O foco da lei são os grandes devedores, já que a adoção desse novo limite mínimo agilizará os processos de ajuizamento e proporcionará a concentração de esforços na recuperação de dívidas de maior valor.

Para as dívidas inferiores ao novo limite mínimo, os valores serão cobrados através do SCPC/CDL, o que favorece à população de menor poder aquisitivo, que não tem acesso fácil à Justiça, além de pagar custos e honorários.

Alteração na Lei Municipal nº 5247/2009 (Cadim)

A essência da lei segue a mesma, mas a nova redação se adequa mais à realidade de Santa Maria, já que a anterior tinha como base a do município de São Paulo. A principal alteração proposta é com relação à Dívida Corrente, que não era contemplada na lei anterior.

Hoje, a dívida é consolidada ao final do ano e, só depois disso, é que o contribuinte é inscrito em dívidas, com a consequente inclusão no SCPC. Com a alteração, essa inscrição passar a ser feita em seguida ao não pagamento da dívida, respeitando os prazos legais. A alteração permite o aperfeiçoamento dos mecanismos de recuperação de receita dos inadimplentes.

Alteração da estrutura administrativa

A proposta busca viabilizar a execução imediata de projetos importantes e que são compromissos assumidos pela gestão Pozzobom-Cechin. Entre eles, o projeto Poupa Tempo, que objetiva desburocratizar e dar agilidade aos processos envolvendo o Executivo e, consequentemente, proporcionar o desenvolvimento para a cidade, através da geração de emprego e renda.

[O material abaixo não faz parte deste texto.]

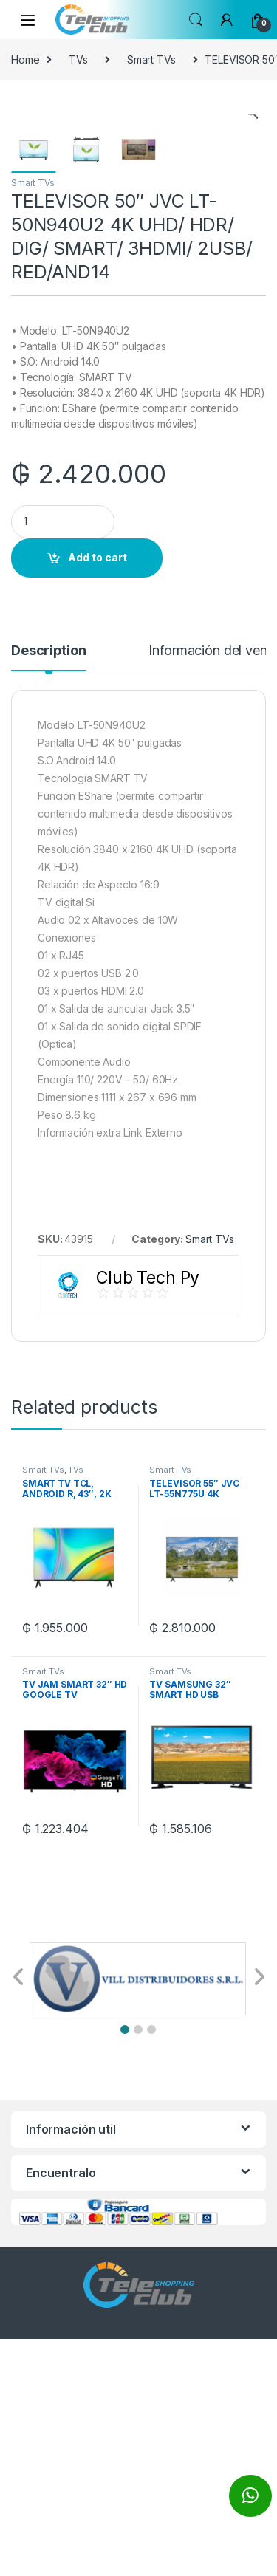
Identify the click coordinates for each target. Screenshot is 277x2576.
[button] (124, 2266)
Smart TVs (151, 59)
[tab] (48, 894)
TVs (78, 59)
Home (25, 59)
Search (196, 20)
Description (48, 888)
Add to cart (97, 794)
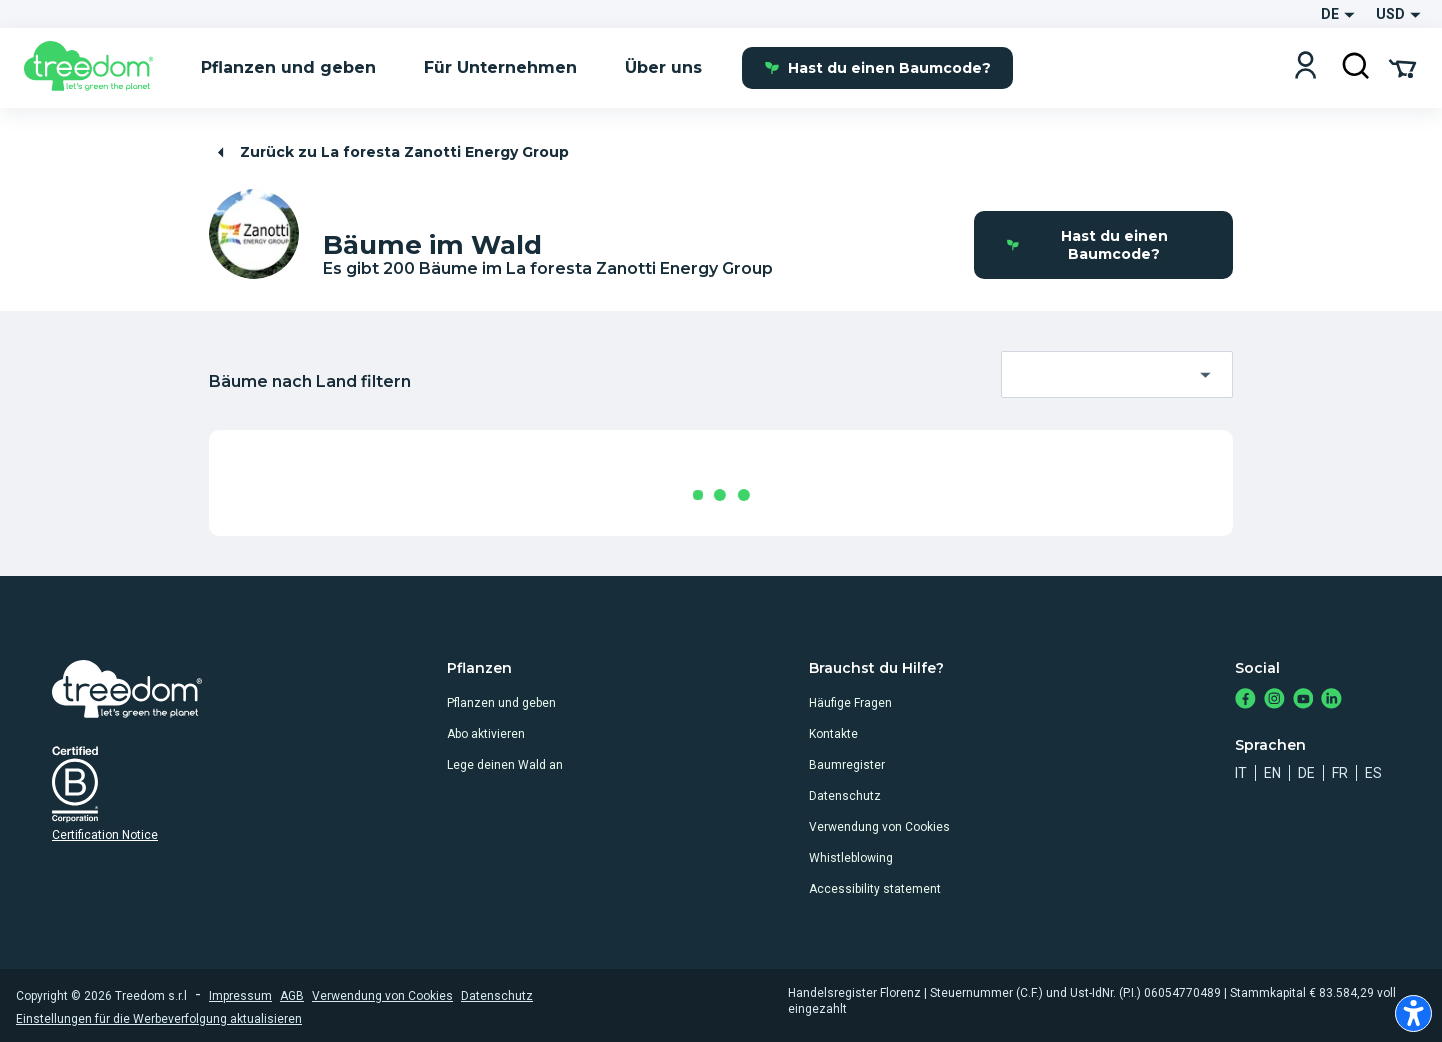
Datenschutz (845, 796)
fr (1340, 773)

Entre as propostas apresentadas está a incorporação da Superintendência de Alvarás e o Aeroporto Municipal na estrutura da Secretaria de Desenvolvimento Econômico, Turismo e Inovação, com foco na otimização do trabalho e no desenvolvimento econômico da cidade.

O projeto prevê ainda a criação de 28 cargos para assessoramento, em especial para viabilizar o Poupa Tempo, a regularização de obras, os projetos e obras com recursos federais, as emendas parlamentares e a captação de recursos.